3D printer for the woodshop

Bas

Recovering tool addict
Bas
Corporate Member
Does anyone use a 3D printer for woodworking-related items? I saw this video on creating a custom dust collection fitting, which was pretty slick. For some reason every router, sander, jigsaw and vacuum all have a slightly different connection, which is mildly infuriating. Printing your own would solve a lot of problems.
There's more of course - painting triangles, templates, bit holders, blast gates, the list goes on. Most of these you can make out of wood of course, but plastic can be better at times.
 

Michael Mathews

Michael
Corporate Member
Bas,
I've got one that I've printed a number of custom dust collection fittings. If you're in the market, check out the Ender (3?) Not sure what model they're on now. but it's a pretty inexpensive unit. I've had my Prusa for a couple years and my print area is about 250mm x 250mm x 250mm. Some are smaller and some are much bigger now. Feel free to ask questions if you have any more or PM me if you want.
 

KenOfCary

Board of Directors, Treasurer
Ken
Staff member
Corporate Member
I use my small 3D printer (about 6x6x6") to make custom DC fittings and other small items. Such as a custom holder to hang a tool on a pegboard. Lot's of small boxes for parts.
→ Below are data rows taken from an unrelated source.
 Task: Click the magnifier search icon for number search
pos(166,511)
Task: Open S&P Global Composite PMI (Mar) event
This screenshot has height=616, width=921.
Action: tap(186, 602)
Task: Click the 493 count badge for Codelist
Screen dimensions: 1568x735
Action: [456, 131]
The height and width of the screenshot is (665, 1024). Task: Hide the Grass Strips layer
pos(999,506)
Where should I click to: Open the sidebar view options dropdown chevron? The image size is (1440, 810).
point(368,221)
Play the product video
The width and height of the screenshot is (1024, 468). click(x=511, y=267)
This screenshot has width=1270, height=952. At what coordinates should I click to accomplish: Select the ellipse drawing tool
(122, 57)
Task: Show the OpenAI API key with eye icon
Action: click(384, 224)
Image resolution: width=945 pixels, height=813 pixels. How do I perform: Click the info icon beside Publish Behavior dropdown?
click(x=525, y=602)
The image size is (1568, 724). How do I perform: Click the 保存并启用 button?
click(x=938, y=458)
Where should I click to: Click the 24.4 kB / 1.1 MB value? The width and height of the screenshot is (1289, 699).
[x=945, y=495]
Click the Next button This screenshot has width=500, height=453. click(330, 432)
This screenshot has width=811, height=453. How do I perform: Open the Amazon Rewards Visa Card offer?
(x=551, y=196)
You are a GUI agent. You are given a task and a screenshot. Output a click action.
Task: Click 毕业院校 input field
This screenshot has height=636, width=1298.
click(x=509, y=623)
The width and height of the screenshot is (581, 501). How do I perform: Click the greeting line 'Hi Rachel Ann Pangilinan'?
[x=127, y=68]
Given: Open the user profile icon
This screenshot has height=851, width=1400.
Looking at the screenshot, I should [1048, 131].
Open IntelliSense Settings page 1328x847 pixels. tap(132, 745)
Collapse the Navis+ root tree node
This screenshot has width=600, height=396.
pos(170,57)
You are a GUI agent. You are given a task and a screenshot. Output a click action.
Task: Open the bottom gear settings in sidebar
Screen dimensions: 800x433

I've also made dove-tail marking gauges at different angles that wrap around the edge of the wood.

Go to Thingaverse.com and search for tools or woodworking and you'll find hundreds of ideas and patterns.

I've also got a thread around here somewhere with pictures of some of the items I've made.
 

KenOfCary

Board of Directors, Treasurer
Ken
Staff member
Corporate Member
Like I tell everyone who will listen...... 3D printers are only useful if you can model your own parts.
Not completely true. Check out Thingaverse.com. They have many Scalable or parameterized models that you can make minor changes to the size of openings and such to customize your own parts from already done models. There are thousands of searchable models there. Mostly for free.

But knowledge of how to use one of the various CAD programs is certainly useful. I particularly like OpenSCAD as I am a programmer at heart and its interface fits my style of thinking. I am less of an artist so the programs where you draw freehand are less natural to me.
 

Dave Richards

Dave
Senior User
I've thought about getting one. I keep looking at them but every time I think I've decided on one, a different one pops up that catches my attention. I have made a number of models for 3D printing for others.
 

Phil S

Board of Directors, President
Phil Soper
Staff member
Corporate Member
We have a dual jet, where we can put two different color filaments and create a piece with a reasonable wood grain look. Plus you can order filament that is infused with wood fibers so you can print wood - I have a strong preference for real wood. The printer is driven off the SolidWorks platform and we are starting to learn Fusion360
 

Bas

Recovering tool addict
Bas
Corporate Member
Not completely true. Check out Thingaverse.com. They have many Scalable or parameterized models that you can make minor changes to the size of openings and such to customize your own parts from already done models. There are thousands of searchable models there. Mostly for free.
That is definitely the appealing part. I am not good with 3D modeling, visualization, compound angles, basically anything that's not flat. But downloading files, that I can do :)

The prices have come down significantly. Been looking at the Crealty CR-10S. Appears to be about as much turnkey as you can expect for a hobby machine, and with a very impressive print capacity. Biggest concern is that I need a new hobby like I need a hole in my dust collection hose. That and finding a dust-free place to print where my cats won't attack it.
 

Bear Republic

Steve
Senior User
That and finding a dust-free place to print where my cats won't attack it.
you can already do the perfect solution..... A nice square box! You'll want to make some windows in it. The printing can take some time and you'll want to look in on it.
 

Michael Mathews

Michael
Corporate Member
Hey Bas, check out the Snapmaker! It's got 3 modules for 3D printing, CNC Routing, and Lasering Engraving. It's got a smaller print base then some but it may suit your needs, plus you'd have the other functions. Oh, and it comes in 3 different sizes, I believe they are the A150, A250, and A350. Check them out! No affiliation BTW...
 

Mountain City Bill

Mountain City Bill
User
We have a dual jet, where we can put two different color filaments and create a piece with a reasonable wood grain look. Plus you can order filament that is infused with wood fibers so you can print wood - I have a strong preference for real wood. The printer is driven off the SolidWorks platform and we are starting to learn Fusion360
Phil, How do you like Fusion 360? I've been using Solidworks for 15 years but was thinking about getting Fusion for home.
 

tarheelz

Dave
Corporate Member
For those of you printing DC fittings, jig knobs, and small boxes; is this cost effective? I had assumed that even with falling printer prices, the filament costs would eat a man alive. No?
 

Yelverton

Mitch
Senior User
Lots of universities have free 3D printing labs for staff and students, if you happen to work at one. I do and I've printed many, many things for the workshop, all using models from thingiverse.com. Some I modified to suit my purposes, but there are a huge number of options, so chances are you can find something that works for you.